While wide use of artificial intelligence (AI) and machine learning in manufacturing may still be several years off, both technologies are beginning to make their way onto the plant floor and beyond. Potential applications for these technologies run the gamut as unprecedented amounts of data delivered via connected sensors and devices enable properly trained AI algorithms to help optimize production processes.
Still, being a relatively new technology, standards for AI are currently lacking, which could hinder further application in industry. In particular, the lack of standards could result in difficulty in implementation for operators, a lack of interoperability with other systems, poor knowledge about best practices, and even potential cybersecurity vulnerabilities.
That’s why the development of standards often signals a new technology beginning to mature. Standards don’t only help suppliers by speeding innovation—they also signal to end-users that a technology has been determined to be effective based on criteria agreed upon by numerous participants in the standard’s development process. Simply put, standards cut costs, communicate vital information, and increase reliability.

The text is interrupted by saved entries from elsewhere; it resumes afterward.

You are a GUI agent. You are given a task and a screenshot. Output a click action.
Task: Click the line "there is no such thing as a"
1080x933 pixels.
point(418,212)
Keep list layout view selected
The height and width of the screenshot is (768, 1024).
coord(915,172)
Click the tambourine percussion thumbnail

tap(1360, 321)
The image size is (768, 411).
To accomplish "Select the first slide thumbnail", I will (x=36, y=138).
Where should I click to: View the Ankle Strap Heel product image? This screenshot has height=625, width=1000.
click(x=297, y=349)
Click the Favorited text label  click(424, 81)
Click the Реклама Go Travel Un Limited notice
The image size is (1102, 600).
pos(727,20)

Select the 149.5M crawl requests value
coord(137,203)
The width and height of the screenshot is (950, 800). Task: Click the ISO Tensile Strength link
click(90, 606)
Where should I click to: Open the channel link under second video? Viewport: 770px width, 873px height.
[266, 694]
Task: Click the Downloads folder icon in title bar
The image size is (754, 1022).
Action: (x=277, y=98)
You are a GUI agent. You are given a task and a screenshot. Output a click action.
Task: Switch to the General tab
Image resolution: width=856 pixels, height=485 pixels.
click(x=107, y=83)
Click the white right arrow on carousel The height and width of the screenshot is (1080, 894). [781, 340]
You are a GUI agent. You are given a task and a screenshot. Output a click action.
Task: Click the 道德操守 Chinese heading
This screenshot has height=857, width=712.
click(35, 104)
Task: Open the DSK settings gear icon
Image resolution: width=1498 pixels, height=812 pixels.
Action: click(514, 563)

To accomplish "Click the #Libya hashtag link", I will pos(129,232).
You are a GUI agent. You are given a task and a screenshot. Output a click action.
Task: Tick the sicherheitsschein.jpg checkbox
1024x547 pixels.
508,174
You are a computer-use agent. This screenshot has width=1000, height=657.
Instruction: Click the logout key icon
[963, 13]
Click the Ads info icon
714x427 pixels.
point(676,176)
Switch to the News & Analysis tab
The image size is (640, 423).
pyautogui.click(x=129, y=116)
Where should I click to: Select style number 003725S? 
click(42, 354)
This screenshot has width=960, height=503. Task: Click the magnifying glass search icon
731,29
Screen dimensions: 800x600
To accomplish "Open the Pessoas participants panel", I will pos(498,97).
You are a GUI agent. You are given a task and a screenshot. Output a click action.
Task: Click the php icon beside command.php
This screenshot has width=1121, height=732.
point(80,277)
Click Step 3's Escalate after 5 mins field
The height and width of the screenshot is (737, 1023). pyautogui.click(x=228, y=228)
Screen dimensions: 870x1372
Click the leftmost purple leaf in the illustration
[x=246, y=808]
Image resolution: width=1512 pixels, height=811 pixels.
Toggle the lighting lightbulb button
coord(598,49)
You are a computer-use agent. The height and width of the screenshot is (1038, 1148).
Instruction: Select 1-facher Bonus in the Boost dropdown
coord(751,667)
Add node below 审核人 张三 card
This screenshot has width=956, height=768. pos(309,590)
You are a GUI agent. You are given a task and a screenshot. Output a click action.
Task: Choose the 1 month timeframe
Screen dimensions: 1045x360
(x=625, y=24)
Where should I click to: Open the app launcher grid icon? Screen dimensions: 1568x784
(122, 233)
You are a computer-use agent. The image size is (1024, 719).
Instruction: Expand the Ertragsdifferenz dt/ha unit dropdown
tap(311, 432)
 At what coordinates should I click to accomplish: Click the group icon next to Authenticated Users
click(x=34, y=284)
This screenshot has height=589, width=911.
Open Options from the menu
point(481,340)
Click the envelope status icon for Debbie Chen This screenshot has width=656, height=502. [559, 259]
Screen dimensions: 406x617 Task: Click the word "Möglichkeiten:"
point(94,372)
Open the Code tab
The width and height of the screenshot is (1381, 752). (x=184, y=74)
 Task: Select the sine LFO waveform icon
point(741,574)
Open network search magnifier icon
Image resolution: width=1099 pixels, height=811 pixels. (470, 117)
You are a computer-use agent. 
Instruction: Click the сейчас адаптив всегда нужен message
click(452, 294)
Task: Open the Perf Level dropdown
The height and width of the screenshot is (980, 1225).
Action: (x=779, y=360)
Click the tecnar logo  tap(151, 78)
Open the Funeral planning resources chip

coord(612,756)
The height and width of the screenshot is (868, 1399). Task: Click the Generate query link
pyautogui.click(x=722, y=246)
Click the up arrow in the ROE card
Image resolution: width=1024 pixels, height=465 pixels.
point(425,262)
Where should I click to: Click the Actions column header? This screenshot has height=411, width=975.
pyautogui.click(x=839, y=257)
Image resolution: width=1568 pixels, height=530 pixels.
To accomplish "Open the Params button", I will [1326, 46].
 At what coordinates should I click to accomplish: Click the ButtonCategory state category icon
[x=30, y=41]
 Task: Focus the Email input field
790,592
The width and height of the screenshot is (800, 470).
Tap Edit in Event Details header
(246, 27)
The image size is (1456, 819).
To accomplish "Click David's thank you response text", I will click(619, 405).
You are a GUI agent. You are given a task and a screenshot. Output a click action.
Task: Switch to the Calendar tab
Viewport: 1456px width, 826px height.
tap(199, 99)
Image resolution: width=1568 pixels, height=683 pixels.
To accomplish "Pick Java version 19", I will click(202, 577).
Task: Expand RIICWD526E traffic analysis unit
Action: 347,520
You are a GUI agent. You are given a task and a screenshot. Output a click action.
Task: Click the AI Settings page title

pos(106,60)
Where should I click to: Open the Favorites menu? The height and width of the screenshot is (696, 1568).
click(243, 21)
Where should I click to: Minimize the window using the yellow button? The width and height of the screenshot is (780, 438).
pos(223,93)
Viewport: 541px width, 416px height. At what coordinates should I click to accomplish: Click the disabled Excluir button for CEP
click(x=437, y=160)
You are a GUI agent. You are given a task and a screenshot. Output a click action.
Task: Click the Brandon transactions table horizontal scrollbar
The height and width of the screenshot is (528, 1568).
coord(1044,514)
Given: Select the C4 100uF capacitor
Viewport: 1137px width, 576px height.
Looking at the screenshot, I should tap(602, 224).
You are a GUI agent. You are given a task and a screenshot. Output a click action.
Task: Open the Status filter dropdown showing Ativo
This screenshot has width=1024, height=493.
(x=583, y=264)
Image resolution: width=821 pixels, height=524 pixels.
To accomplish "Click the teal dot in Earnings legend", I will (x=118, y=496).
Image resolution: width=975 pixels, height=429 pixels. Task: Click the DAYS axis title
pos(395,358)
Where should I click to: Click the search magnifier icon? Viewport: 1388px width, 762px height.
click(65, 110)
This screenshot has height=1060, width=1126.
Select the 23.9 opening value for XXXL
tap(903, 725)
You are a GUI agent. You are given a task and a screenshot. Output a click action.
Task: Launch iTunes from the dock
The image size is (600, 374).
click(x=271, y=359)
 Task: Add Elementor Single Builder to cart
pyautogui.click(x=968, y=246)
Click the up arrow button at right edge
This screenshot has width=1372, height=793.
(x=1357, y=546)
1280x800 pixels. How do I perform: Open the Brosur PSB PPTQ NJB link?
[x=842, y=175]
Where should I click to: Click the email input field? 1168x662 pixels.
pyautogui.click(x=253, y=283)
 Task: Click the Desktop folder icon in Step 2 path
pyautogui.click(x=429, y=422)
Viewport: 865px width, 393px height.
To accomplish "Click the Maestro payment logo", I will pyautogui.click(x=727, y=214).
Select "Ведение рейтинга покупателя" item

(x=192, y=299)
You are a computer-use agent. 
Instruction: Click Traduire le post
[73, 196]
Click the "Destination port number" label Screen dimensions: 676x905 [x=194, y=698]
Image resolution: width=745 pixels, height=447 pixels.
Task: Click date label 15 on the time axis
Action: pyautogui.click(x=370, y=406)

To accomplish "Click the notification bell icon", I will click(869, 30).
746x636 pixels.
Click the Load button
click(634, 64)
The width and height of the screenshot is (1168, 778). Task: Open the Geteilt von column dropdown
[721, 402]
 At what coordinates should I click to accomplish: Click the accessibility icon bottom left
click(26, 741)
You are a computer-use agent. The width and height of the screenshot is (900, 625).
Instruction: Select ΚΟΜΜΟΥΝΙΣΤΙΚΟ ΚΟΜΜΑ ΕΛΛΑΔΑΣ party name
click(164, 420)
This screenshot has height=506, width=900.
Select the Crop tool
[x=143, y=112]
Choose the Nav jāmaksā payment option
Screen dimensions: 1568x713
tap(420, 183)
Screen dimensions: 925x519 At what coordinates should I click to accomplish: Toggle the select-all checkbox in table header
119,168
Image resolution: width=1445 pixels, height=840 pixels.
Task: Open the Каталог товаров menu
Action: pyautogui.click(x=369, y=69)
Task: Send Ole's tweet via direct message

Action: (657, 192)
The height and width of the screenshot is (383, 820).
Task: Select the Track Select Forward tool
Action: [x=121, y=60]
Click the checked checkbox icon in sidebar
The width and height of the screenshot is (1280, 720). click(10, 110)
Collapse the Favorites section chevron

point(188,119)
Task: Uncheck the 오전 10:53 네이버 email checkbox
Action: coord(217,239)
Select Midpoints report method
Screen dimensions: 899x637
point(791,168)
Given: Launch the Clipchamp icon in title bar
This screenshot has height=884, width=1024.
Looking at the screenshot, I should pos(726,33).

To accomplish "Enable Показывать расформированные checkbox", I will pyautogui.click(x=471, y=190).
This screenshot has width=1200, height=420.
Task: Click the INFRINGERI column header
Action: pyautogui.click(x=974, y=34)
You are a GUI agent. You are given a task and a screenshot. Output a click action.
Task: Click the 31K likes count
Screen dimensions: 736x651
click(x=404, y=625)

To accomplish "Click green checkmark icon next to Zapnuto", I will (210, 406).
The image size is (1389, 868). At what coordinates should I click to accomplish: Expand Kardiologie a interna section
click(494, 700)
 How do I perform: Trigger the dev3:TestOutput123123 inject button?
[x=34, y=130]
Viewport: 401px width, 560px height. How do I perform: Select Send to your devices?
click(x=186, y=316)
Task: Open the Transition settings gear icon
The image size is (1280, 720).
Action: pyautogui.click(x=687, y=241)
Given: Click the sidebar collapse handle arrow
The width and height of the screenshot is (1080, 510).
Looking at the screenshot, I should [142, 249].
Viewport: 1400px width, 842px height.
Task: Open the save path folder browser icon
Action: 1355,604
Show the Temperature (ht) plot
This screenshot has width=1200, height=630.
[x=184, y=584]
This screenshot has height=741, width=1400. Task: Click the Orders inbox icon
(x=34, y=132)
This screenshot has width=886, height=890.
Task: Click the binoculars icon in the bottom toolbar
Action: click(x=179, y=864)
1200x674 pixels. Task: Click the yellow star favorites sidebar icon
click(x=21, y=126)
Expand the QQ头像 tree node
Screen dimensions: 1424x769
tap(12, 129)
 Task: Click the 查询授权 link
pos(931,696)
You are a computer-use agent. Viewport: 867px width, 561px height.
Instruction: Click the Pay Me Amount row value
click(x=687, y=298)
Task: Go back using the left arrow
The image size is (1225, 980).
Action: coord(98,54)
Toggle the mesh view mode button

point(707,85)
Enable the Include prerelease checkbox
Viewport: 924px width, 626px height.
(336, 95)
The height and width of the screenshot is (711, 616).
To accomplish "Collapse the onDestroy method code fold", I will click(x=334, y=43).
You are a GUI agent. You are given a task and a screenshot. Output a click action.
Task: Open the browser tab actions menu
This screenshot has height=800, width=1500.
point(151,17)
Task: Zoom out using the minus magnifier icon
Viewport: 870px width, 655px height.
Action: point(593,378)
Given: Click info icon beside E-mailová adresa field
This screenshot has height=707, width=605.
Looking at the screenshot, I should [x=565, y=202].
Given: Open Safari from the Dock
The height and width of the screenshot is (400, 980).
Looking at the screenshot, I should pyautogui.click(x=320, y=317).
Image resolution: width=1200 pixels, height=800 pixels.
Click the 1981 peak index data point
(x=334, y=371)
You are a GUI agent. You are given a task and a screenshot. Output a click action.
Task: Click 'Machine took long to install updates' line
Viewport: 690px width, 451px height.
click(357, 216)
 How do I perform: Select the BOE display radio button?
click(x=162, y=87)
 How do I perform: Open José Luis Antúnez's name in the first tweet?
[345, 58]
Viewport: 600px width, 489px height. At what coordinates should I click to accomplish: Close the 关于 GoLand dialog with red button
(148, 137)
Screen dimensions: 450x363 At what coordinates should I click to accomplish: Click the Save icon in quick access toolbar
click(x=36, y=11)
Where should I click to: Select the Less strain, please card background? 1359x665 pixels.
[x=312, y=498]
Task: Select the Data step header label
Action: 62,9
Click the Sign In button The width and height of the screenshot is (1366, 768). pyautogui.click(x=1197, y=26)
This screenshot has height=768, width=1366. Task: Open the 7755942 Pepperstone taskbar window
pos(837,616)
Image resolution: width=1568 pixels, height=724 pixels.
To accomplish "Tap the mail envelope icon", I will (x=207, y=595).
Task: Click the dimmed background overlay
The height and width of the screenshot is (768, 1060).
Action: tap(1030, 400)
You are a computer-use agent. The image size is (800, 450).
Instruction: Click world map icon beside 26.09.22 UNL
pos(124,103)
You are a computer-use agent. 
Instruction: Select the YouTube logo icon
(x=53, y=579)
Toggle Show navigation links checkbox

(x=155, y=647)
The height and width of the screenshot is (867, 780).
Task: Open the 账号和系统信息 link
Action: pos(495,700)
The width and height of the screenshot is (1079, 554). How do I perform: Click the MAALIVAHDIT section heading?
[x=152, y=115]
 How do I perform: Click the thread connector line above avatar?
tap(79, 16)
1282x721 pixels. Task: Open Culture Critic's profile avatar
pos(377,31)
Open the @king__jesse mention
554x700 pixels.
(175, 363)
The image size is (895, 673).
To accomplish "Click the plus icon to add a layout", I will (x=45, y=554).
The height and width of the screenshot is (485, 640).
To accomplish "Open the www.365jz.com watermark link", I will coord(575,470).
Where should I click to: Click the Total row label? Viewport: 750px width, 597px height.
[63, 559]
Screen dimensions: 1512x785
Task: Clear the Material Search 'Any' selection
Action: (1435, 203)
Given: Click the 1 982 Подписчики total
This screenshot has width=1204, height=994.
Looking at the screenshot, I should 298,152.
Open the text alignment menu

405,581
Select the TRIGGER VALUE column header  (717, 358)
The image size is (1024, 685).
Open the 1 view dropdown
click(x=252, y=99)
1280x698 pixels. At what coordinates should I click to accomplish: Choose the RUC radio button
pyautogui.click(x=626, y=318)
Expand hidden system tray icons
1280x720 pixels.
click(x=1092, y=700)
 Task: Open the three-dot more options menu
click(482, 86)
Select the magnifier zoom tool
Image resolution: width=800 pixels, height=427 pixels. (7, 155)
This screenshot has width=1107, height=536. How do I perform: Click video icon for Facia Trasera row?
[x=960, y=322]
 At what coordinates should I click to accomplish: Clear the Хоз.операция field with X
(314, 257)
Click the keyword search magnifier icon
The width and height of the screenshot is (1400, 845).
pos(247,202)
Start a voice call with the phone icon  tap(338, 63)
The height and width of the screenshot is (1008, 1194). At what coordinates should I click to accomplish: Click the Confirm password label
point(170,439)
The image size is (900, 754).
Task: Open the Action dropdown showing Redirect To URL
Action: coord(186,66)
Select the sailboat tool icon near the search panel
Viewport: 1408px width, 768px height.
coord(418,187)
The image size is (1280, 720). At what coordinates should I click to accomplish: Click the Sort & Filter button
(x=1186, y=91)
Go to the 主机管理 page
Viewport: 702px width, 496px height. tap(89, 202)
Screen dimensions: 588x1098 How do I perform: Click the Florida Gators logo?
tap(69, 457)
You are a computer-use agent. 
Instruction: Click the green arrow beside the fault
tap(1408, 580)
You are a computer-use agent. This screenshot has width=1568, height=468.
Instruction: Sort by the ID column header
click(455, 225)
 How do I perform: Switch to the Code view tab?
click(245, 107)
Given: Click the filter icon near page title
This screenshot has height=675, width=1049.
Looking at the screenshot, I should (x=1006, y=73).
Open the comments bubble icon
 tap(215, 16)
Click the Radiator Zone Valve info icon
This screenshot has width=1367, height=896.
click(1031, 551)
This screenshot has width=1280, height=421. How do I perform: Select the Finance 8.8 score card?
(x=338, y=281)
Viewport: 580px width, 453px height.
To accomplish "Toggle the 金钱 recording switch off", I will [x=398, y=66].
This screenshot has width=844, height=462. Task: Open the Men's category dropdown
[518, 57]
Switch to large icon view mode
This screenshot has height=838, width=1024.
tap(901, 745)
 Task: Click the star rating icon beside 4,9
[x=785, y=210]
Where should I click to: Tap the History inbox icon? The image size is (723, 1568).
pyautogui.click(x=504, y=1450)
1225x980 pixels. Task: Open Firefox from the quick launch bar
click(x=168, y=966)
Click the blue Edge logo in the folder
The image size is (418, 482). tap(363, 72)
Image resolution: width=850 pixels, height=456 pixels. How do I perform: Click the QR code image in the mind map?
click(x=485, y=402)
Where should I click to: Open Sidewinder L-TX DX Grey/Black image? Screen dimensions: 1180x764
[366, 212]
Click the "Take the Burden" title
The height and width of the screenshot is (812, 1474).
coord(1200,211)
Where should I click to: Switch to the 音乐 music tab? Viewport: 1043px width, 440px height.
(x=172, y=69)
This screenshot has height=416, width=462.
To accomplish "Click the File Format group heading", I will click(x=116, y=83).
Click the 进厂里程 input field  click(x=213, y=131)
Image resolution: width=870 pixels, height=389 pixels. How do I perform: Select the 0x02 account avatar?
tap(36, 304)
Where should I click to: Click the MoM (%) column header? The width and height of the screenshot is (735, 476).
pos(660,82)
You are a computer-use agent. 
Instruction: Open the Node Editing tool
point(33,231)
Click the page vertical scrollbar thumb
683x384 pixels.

The ETSI Securing Artificial Intelligence Industry Specification Group (SAI ISG), which is currently the first organization dedicated to securing AI, recently released a report describing the primary obstacles, with a focus on machine learning and the barriers related to confidentiality, integrity, and availability at each stage of the technology’s lifecycle. In addition, the report examines broader challenges facing AI, such as bias, ethics, and the potential for misuse.
“There are a lot of discussions around AI ethics but none on standards around securing AI. Yet, they are becoming critical to ensure security of AI-based automated networks,” said Alex Leadbeater, chair of ETSI SAI ISG. “This first ETSI report is meant to come up with a comprehensive definition of the challenges faced when securing AI. In parallel, we are working on a threat ontology, on how to secure an AI data supply chain, and how to test it.”
Within the report, the machine learning lifecycle is broken down into eight stages, each of which comes with its own unique risks: data acquisition, data curation, model design, software build, training, testing, deployment, and updates.
In the data acquisition and curation stages, the predominant issue is integrity. In other words, when integrating data from multiple sources or in multiple formats, incongruities in measurement parameters or data structure could create maladaptive machine learning algorithms resulting in poor or even dangerous decision-making. Moreover, the report also considers the possibility that a malicious actor might intentionally poison data to sow chaos within an operation.
While the model design and software build stages are identified as being relatively safe, the report finds that similar—or even more severe—security issues could present themselves in the training stage of a machine learning algorithm.
For instance, the confidentiality of a training dataset could be compromised if an attacker were to augment it with synthetic input data designed to trick the algorithm into outputting labels containing information about the original training data. This type of data leak could entail business-related information such as intellectual property or sensitive personnel information.
Currently, no definite standards to ameliorate these issues have been put forward, though by clarifying the primary concerns surrounding AI and machine intelligence, SAI IG hopes the process can begin.